-- Task to complete --
For the listing below, output exactly the lines from the line with "Click the number 3 badge" up to and including the line with "This screenshot has width=1250, height=1000.", and no other lines.

(Data supplied)

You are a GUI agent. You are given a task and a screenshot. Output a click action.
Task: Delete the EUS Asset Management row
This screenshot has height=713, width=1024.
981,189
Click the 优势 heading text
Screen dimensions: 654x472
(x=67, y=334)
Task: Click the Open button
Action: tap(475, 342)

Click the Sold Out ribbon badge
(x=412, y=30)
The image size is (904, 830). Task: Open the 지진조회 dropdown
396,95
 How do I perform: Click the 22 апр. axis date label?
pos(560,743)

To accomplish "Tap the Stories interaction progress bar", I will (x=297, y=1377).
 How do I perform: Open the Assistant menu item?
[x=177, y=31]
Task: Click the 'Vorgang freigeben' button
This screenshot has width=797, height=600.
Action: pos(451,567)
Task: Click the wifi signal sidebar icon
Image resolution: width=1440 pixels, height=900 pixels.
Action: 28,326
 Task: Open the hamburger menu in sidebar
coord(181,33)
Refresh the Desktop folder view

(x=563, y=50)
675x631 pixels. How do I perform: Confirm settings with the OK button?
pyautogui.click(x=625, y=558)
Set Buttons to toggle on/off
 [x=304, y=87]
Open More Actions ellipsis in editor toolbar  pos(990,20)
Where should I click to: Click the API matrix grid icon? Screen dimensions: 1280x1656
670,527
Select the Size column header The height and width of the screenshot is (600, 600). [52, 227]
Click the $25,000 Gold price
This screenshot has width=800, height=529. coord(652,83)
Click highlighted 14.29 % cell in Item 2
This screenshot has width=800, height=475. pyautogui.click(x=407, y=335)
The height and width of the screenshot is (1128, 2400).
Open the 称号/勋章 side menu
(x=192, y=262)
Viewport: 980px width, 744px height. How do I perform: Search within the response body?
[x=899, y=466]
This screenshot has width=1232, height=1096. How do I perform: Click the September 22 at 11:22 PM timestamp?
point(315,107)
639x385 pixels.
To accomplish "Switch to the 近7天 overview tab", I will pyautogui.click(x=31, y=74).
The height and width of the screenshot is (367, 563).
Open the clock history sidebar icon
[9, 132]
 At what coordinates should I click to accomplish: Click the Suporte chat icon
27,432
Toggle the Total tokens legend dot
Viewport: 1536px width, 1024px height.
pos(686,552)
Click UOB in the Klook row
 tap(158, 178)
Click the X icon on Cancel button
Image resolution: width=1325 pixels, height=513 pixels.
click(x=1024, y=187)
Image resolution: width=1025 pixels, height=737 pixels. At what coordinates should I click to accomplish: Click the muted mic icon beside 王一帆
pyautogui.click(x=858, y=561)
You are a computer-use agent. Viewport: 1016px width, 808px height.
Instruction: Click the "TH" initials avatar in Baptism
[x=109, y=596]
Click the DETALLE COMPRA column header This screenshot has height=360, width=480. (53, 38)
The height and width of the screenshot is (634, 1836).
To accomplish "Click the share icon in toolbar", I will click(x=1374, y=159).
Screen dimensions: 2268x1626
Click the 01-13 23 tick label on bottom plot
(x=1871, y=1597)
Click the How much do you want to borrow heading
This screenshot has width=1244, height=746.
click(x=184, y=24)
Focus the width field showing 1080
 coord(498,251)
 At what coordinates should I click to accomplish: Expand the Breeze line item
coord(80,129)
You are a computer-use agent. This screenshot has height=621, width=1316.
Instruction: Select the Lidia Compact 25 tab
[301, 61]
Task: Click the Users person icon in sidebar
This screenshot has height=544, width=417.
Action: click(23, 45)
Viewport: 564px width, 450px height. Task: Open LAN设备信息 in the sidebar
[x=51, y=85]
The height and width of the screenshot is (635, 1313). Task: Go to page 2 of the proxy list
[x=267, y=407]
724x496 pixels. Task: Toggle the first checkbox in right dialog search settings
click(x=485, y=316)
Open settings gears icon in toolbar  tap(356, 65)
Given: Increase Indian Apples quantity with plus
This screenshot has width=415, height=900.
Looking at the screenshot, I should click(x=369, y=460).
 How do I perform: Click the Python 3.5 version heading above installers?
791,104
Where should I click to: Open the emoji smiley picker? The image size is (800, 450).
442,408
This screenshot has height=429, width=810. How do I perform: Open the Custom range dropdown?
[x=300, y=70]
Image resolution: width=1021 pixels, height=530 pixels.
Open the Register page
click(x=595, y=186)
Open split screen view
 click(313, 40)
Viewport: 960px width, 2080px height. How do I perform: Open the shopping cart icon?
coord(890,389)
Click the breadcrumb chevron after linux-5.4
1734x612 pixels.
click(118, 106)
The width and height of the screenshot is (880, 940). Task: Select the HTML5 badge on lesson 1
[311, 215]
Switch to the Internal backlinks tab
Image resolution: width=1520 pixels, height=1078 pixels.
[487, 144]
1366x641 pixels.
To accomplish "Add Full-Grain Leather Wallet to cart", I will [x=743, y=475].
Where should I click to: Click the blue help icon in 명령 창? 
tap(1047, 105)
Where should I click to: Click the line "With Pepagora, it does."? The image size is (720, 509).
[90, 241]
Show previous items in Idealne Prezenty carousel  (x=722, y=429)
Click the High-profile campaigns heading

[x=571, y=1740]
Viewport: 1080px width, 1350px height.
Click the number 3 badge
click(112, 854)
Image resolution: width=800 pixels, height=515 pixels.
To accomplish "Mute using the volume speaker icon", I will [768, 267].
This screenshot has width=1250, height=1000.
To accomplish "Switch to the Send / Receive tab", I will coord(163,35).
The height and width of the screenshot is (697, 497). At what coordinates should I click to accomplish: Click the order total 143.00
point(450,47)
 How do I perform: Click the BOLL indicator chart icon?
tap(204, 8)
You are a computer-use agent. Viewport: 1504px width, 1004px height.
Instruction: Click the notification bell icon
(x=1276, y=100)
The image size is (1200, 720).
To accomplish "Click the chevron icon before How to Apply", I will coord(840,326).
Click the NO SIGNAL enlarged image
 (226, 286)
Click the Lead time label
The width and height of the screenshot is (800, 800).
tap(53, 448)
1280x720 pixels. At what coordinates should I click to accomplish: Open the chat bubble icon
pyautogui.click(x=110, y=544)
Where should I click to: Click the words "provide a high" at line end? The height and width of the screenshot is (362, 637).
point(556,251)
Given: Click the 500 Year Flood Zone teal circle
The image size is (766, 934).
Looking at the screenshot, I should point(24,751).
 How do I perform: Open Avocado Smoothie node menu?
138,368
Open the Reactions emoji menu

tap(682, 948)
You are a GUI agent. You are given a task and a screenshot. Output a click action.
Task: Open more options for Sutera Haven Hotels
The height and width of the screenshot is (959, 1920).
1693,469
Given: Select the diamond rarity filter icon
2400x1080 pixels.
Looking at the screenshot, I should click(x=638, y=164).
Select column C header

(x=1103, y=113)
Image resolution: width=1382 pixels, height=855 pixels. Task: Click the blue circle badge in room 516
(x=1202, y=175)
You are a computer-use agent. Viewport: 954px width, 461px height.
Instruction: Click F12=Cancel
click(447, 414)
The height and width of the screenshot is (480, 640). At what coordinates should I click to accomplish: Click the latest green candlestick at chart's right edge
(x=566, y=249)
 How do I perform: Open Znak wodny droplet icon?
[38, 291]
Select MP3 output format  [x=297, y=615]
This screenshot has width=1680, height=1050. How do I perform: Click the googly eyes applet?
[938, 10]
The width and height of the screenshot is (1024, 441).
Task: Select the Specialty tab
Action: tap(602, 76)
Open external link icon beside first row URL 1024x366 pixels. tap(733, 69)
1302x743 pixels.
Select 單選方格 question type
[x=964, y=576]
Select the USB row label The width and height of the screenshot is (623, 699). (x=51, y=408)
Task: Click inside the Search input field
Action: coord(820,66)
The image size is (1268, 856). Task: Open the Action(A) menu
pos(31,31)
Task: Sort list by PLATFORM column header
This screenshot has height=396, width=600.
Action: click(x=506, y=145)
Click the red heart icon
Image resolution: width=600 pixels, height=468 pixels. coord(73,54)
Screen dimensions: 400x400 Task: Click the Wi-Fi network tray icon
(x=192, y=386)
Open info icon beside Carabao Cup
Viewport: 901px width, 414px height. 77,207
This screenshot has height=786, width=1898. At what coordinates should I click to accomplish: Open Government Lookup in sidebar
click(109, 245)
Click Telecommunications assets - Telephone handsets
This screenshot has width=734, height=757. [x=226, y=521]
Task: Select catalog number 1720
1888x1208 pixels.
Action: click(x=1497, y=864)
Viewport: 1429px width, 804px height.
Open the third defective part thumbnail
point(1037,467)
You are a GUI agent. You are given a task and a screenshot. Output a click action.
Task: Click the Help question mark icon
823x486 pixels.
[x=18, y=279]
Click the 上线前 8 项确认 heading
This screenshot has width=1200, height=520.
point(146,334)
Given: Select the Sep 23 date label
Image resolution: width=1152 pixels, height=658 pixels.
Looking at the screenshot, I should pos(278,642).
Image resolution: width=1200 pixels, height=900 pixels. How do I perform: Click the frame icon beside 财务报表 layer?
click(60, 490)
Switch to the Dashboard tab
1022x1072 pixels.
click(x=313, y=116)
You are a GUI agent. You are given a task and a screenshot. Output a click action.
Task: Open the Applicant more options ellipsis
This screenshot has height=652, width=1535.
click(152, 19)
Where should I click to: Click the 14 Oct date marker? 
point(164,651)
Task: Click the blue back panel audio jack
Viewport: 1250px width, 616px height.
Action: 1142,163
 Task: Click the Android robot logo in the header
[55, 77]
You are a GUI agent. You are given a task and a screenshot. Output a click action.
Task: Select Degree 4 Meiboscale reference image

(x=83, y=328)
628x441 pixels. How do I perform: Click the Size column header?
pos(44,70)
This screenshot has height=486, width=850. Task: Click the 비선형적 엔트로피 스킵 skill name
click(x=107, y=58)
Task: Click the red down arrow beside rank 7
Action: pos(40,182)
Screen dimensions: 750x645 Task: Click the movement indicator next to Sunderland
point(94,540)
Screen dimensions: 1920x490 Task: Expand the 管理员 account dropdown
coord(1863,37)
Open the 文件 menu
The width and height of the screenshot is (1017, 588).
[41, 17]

(End Data supplied)

-- Task result --
Click the number 3 badge
click(112, 854)
Image resolution: width=800 pixels, height=515 pixels.
To accomplish "Mute using the volume speaker icon", I will [768, 267].
This screenshot has width=1250, height=1000.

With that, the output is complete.